I looked at Lissa. It was over ninety degrees out, the sun was blasting hot, and somewhere over to my left, a barbershop quartet was singing “My Old Kentucky Home.” It was official: we were in hell.

“Not me,” I said. Again. Two weeks into her job shilling a new sports drink/caffeine jolt soda, and Lissa still couldn’t accept that I didn’t like the taste of it. And I wasn’t alone.

“It’s… it’s like… fizzy lemonade,” Chloe said delicately, swirling the tiniest sip of it around in her mouth. “With a weird cheap cola aftertaste.”

“So what do you think?” Lissa asked her, refilling the row of plastic cups on the table in front of her.

“I think…” Chloe said. Then she swallowed, and made a face. “Eeeech.”

“Chloe!” Lissa hissed, glancing around. “Honestly.”

“I told you, it tastes like crap,” I said, but she just ignored me, piling more KaBoom merchandise-plastic Frisbees, T-shirts, and plastic cups all emblazoned with the same swirling yellow sunshine logo-onto the table. “You know that, Lissa. You don’t even drink this stuff.”

“That is not true,” she said, adjusting her KaBoom name tag, which said Hi, I’m Lissa! Want to Boom?

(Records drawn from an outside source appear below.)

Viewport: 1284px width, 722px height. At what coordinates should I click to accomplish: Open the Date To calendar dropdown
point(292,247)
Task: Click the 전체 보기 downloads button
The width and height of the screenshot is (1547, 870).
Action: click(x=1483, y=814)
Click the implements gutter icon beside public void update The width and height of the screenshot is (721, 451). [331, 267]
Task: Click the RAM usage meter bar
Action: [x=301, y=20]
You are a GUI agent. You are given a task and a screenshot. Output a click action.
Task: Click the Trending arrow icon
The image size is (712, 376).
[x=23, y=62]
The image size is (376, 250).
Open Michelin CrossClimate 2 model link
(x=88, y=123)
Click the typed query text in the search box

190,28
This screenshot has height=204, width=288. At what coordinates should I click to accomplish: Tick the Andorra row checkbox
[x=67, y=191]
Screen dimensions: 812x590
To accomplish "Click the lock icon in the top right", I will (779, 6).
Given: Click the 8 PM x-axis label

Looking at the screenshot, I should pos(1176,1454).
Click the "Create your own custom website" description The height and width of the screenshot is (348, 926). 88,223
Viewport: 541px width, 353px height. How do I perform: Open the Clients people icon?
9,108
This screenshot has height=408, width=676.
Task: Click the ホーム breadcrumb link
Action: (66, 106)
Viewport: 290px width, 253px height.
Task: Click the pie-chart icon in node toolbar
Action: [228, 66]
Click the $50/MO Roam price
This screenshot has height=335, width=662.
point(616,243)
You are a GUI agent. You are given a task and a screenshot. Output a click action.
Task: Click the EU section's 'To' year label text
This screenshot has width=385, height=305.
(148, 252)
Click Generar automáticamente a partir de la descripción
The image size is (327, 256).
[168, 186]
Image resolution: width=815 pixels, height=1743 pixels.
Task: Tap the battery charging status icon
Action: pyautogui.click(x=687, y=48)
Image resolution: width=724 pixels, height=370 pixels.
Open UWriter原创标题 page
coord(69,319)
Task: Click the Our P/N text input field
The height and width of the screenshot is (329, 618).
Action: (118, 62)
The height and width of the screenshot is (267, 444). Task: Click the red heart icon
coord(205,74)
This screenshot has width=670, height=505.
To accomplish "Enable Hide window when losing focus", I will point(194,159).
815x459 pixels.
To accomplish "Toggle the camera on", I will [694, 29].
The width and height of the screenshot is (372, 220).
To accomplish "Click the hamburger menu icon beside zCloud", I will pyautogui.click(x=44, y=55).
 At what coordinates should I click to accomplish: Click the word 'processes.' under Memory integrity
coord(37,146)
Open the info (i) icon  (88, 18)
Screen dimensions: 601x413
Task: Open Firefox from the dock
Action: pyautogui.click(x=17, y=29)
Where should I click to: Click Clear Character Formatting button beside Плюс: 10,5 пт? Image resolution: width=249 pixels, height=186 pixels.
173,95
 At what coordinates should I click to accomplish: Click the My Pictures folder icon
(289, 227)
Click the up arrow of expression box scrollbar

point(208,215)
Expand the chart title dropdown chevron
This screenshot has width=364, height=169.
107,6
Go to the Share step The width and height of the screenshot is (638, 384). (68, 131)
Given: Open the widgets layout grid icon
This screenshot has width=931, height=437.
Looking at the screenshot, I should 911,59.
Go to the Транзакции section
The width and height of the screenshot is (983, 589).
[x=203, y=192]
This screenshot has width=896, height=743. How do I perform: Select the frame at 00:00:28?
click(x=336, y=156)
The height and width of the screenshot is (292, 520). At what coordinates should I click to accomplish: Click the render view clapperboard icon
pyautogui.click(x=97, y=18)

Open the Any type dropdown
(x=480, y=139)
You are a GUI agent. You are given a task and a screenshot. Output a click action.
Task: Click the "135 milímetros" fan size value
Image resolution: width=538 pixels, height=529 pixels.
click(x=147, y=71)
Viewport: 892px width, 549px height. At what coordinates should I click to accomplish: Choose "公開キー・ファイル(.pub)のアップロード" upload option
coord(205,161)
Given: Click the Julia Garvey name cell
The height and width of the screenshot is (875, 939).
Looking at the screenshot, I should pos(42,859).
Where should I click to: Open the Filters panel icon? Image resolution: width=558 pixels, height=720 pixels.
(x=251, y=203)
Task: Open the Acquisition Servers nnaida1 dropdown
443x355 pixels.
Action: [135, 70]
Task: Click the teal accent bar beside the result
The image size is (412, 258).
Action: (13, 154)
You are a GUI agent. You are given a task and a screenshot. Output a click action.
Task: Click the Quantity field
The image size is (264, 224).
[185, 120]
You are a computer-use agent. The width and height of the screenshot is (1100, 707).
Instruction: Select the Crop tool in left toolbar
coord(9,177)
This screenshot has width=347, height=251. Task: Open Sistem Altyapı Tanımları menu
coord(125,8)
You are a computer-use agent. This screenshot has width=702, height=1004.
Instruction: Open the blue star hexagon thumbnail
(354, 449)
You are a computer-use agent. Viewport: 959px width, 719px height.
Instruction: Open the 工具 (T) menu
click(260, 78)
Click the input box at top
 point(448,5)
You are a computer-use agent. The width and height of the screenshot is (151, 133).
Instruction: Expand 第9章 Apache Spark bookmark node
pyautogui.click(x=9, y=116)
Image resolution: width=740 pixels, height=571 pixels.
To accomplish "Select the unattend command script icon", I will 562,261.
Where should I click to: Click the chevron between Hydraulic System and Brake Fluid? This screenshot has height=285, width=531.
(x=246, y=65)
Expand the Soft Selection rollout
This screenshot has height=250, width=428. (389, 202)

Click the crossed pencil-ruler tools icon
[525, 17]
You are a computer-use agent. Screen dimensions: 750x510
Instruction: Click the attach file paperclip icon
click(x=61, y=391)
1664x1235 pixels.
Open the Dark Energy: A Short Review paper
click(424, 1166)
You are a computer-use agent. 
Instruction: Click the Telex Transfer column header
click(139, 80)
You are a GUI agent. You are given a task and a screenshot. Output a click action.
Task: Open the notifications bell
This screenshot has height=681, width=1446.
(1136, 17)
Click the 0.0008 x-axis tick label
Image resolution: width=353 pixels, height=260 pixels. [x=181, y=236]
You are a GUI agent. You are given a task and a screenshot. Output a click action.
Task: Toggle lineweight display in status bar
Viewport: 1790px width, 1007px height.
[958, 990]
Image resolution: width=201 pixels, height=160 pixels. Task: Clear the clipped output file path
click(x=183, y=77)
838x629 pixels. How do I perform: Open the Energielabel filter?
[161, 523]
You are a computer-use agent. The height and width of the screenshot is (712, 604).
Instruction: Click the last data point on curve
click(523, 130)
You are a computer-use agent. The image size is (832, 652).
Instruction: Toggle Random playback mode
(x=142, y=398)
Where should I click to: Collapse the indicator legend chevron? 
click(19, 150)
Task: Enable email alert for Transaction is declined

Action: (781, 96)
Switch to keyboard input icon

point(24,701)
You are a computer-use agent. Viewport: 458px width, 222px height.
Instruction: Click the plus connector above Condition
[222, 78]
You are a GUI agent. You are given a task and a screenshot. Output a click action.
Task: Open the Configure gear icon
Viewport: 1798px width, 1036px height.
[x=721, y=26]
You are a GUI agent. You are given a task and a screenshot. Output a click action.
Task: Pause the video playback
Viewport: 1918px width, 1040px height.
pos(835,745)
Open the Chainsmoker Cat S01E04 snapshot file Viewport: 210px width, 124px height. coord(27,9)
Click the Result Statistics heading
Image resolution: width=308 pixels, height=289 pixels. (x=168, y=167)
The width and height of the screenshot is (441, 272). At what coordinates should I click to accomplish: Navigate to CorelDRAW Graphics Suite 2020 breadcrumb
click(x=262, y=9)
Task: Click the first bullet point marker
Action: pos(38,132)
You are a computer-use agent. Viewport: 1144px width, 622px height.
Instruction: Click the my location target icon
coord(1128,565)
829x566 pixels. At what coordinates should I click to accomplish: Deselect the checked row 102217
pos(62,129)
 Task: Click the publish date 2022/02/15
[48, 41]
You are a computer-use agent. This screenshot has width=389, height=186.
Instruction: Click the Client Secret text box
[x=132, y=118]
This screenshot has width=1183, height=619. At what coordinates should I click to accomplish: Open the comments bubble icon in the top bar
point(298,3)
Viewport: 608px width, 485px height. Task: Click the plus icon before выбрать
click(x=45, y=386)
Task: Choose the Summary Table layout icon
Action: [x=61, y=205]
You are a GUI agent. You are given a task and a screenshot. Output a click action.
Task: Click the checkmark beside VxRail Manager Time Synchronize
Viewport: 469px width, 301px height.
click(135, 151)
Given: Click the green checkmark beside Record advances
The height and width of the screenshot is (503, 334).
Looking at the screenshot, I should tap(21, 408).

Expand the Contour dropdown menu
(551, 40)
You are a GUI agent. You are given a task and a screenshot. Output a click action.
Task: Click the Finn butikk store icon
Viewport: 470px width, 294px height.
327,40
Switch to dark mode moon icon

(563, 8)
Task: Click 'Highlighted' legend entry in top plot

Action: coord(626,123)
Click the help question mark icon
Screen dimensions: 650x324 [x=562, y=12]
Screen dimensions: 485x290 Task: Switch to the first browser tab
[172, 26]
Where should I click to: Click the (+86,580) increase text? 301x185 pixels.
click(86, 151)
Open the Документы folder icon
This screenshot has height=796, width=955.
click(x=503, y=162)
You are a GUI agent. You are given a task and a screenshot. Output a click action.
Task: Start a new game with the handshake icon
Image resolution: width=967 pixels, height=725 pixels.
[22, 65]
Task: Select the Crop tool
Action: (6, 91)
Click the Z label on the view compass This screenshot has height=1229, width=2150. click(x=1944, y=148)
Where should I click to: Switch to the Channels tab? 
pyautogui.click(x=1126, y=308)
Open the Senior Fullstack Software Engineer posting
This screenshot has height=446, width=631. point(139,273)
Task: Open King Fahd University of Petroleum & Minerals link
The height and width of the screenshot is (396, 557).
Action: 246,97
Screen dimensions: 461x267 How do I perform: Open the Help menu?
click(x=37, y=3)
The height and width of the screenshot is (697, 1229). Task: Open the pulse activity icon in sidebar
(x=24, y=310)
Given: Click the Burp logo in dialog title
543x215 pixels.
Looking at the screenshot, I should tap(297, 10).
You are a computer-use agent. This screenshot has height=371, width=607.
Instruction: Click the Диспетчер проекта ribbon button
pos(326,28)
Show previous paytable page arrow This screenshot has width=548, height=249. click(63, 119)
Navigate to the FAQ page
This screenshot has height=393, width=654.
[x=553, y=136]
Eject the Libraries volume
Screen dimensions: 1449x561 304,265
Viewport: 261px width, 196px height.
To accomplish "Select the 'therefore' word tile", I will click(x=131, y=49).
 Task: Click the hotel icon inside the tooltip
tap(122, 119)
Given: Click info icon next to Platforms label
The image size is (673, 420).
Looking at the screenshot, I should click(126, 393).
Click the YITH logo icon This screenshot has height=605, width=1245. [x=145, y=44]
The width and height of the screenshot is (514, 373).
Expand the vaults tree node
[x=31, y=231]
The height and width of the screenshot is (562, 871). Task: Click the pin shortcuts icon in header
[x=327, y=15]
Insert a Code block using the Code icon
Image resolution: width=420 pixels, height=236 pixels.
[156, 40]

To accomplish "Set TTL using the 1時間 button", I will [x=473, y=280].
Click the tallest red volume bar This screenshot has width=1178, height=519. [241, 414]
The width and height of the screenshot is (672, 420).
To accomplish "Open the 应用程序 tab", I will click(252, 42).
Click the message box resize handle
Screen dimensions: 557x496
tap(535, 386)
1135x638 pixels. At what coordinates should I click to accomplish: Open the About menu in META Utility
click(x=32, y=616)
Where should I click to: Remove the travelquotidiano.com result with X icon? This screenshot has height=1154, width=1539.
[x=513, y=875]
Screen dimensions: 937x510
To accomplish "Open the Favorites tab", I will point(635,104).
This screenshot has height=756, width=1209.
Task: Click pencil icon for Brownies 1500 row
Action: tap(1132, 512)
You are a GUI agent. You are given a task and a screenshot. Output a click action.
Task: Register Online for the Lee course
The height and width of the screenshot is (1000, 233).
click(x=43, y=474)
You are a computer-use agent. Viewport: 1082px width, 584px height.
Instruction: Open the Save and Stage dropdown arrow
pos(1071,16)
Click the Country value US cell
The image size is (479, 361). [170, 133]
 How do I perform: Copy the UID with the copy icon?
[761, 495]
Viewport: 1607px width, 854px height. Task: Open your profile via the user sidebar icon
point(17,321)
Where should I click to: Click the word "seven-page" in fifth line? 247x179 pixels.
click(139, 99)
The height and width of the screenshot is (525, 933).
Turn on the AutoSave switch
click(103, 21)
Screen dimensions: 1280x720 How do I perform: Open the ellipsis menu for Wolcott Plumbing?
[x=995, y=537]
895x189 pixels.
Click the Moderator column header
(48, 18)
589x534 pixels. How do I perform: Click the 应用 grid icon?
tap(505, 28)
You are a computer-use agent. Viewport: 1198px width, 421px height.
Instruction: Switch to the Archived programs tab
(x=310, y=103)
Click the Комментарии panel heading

I’d tried to point out that this could be taken in other ways than sampling products, but she’d only waved me off, so self-righteous in her quest to spread the KaBoom message to cola drinkers everywhere. “I drink this stuff like water. It’s amazing!”

I turned around and looked behind me, where a family of four was passing by, hands already full of Don Davis Toyotafaire freebie merchandise. They didn’t stop, though. In fact, the KaBoom table was pretty much deserted, even with all the free stuff Lissa and her coworker, P.J., were giving away.

“Balloons, everyone! Who wants a KaBoom balloon?” Lissa shouted out into the crowd. “Free samples, folks! And we’ve got Frisbees!” She picked up one of the Frisbees and hurled it across the parking lot. It sailed evenly for a little ways before banking off and missing one of the new Land Cruisers by about a foot before crashing to the pavement. Don, who was talking up some customers by a row of Camrys, glanced over at us.

“Sorry!” Lissa said, covering her mouth with her hand.

“Easy on the Frisbees, slugger,” P.J. told her, picking up one of the plastic sample cups and downing it. “It’s still early.”

Lissa smiled at him gratefully, blushing, and I realized Chloe’s hunch about her feelings for P.J. were, in fact, correct. KaBoom, indeed.

The Don Davis Motors Toyotafaire had been in the works for weeks. It was one of the biggest sales bonanzas of the year, with games for the kids, fortune-tellers, Slurpee machines, even one very tired looking pony that was walking circles around the auto bays. And, right this way, in the shade by the showroom, local author and celebrity Barbara Starr.

Normally my mother never did publicity except when she had a new book out, and she now was at a point in her writing when she didn’t even want to leave her study, much less the house. Chris and I had been used to her schedule for years and knew to keep quiet when she was sleeping-even if it was at four in the afternoon-to stay out of the way when she passed through the kitchen mumbling to herself, and to understand that we’d know when she was done when she pushed the typewriter carriage to the left one last time, clapped her hands twice, and let out a loud, very emphatic, “Thank you!” It was the closest she came to religion-this one, final expression of gratitude.